This function estimates $\Lambda_i$ for all probes $i$ . This is normally the first step in the analysis after storing the experimental data with 'Les'.

The 'win' argument influences the number of neighboring probes taken into account by the weighting function. The value is passed to the function specified in 'weighting'. Larger values result in a smoother features. Details on a reasonable choice for this value can be found in the references.

With the 'weighting' argument the applied weighting function can be specified from a predefined set or a custom function can be used. In the 'les' package the four functions 'triangWeight', 'rectangWeight', 'epWeight' and 'gaussWeight' are already supplied and offer a triangular, rectangular, Epanechnikov and Gaussian weighting function respectively. For details on the functions itself and how to use custom ones please see the documentation of the single functions or the vignette of this package.

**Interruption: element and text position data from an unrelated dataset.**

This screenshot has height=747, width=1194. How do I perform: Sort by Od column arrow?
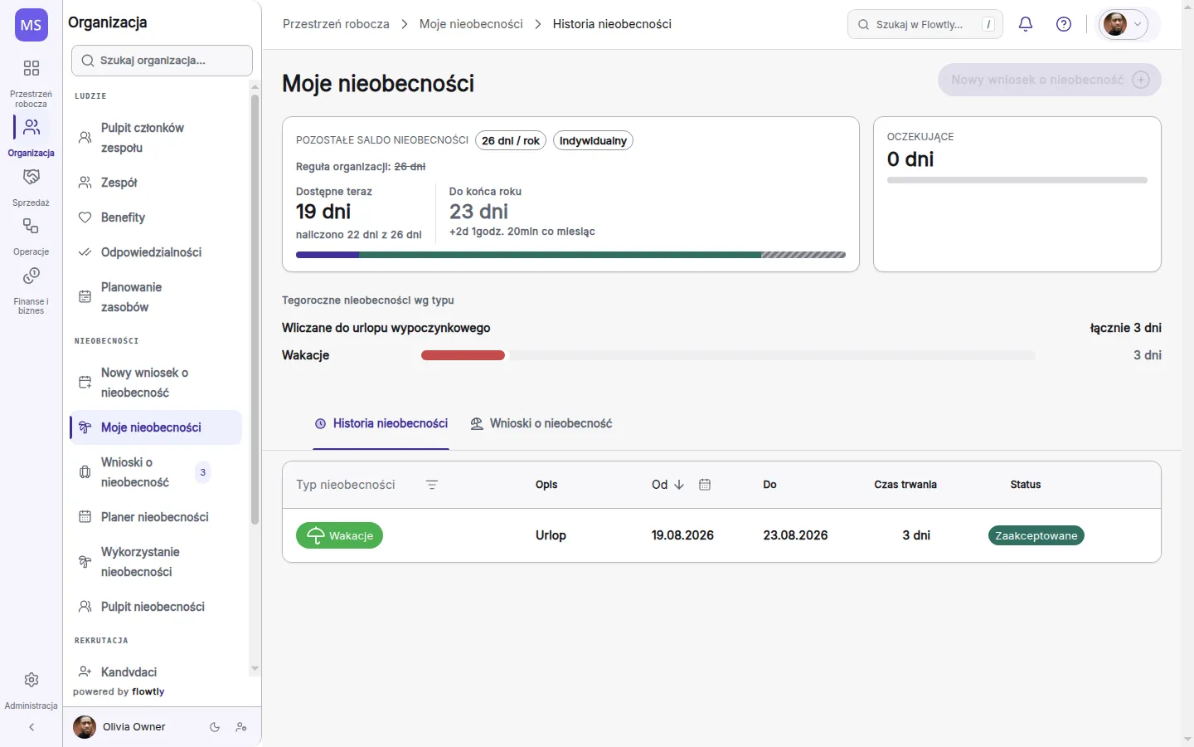(679, 485)
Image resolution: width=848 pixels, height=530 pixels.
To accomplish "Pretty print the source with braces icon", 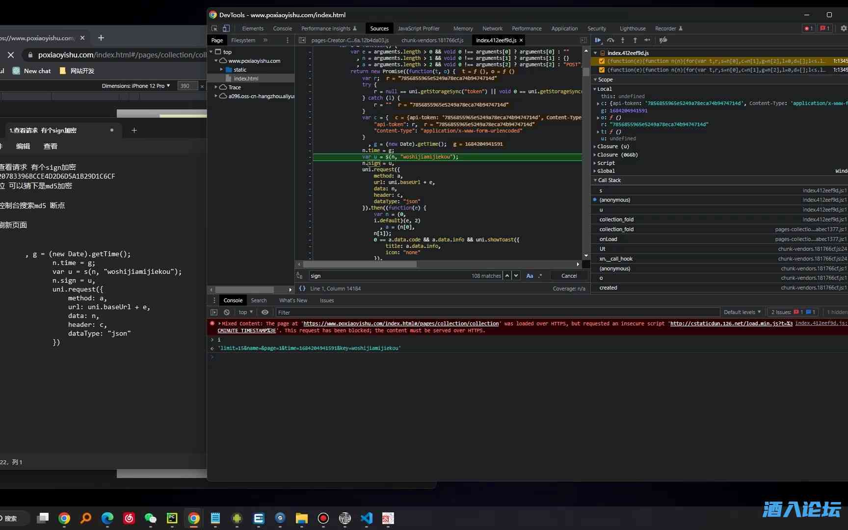I will [302, 289].
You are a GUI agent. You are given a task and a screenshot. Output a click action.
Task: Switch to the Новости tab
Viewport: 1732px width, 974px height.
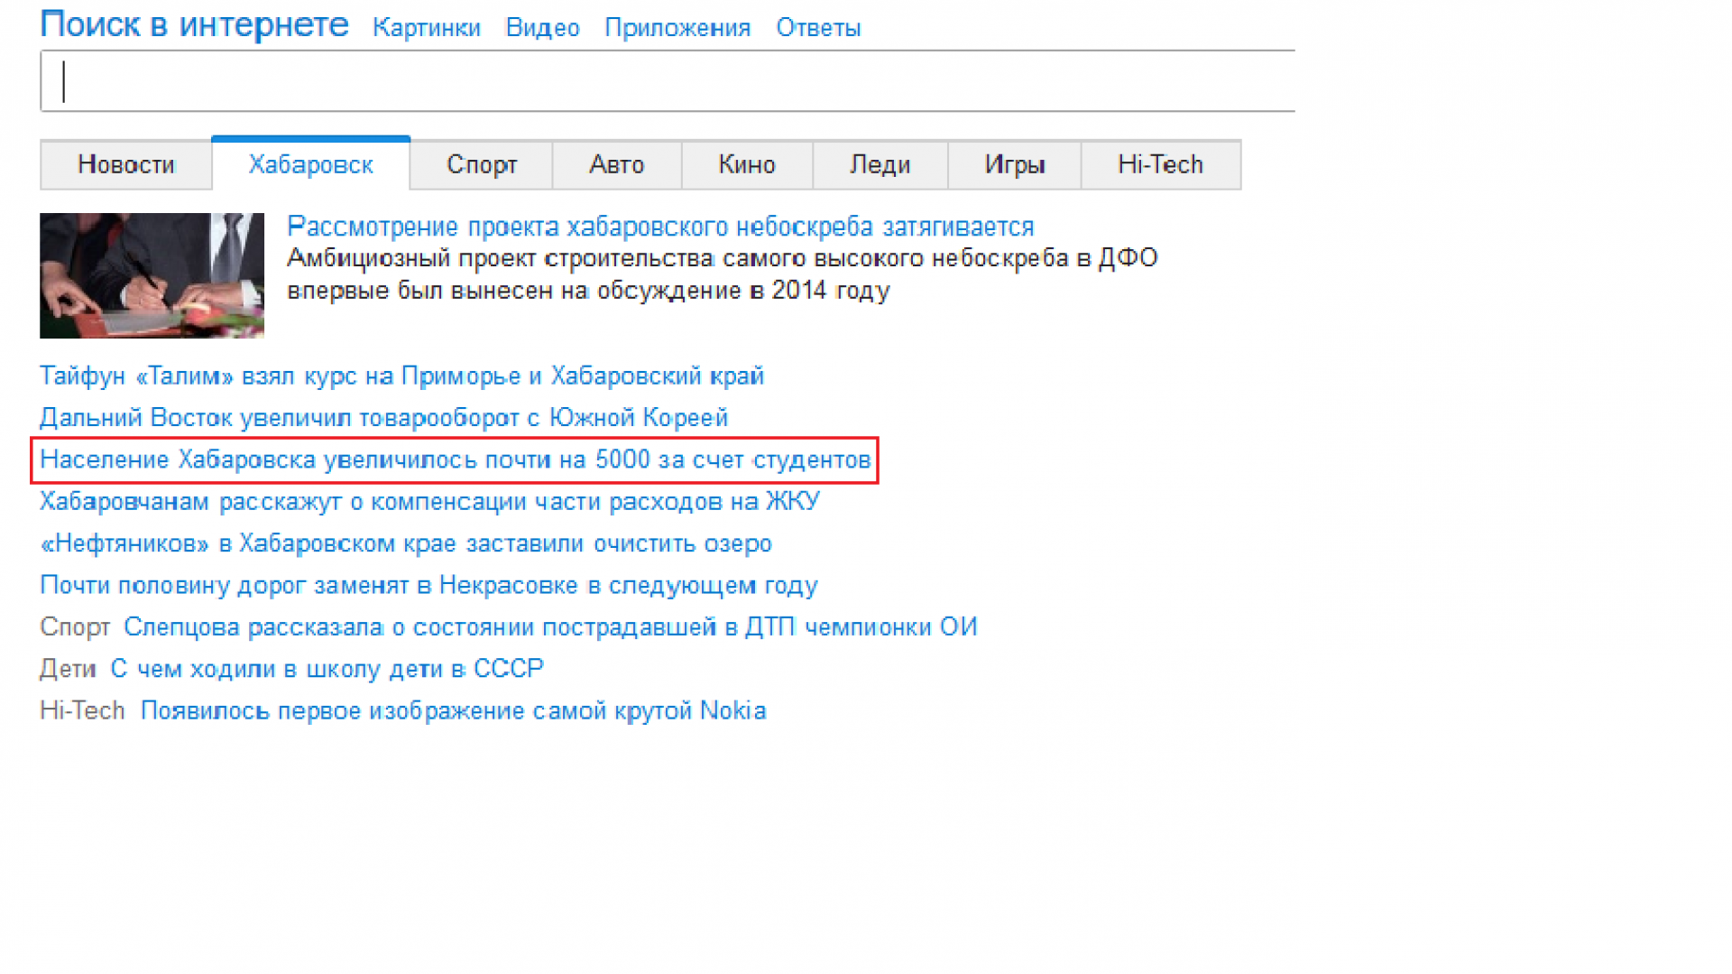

The Grenander correction for the cumulative density includes the general knowledge about the concave shape of the cumulative density. This reduces the variance of the estimates and leads to a conservative estimation. Please note that using this feature may significantly increase computation time.

The 'multicore' package can be used to spread the computation over several cores in a simple way. This can be useful on multi-core machines for large datasets. The 'multicore' package is not available on all platforms. To use multicore processing 'library(multicore)' has to be called beforehand and a number of cores to use has to be specified in 'nCores'. For details see the documentation of the 'multicore package.

Please note that calling 'estimate' with an object returned by the methods 'ci' and 'regions' will overwrite data stored by these two methods. This ensures that no inconsistent data is stored.

Value

Object of class 'Les' with additionally filled slots: lambda, win, weighting, grenander, nProbes, se (se only if computed)

Author(s)

Julian Gehring

Maintainer: Julian Gehring <[email protected]>

Examples

data(spikeInStat)

x <- Les(pos, pval)
x <- estimate(x, win=200)
x
data(spikeInStat)

x <- Les(pos, pval)
x <- estimate(x, win=200)
x

export

Description

Exports the results into files for interaction with other software. Estimated regions can be exported in 'bed' and 'gff' format, $\Lambda$ in 'wig' format.

Usage

export(object, file, format="bed", chr, range, description = "Lambda",
strand=".", group="les", precision=4, ...)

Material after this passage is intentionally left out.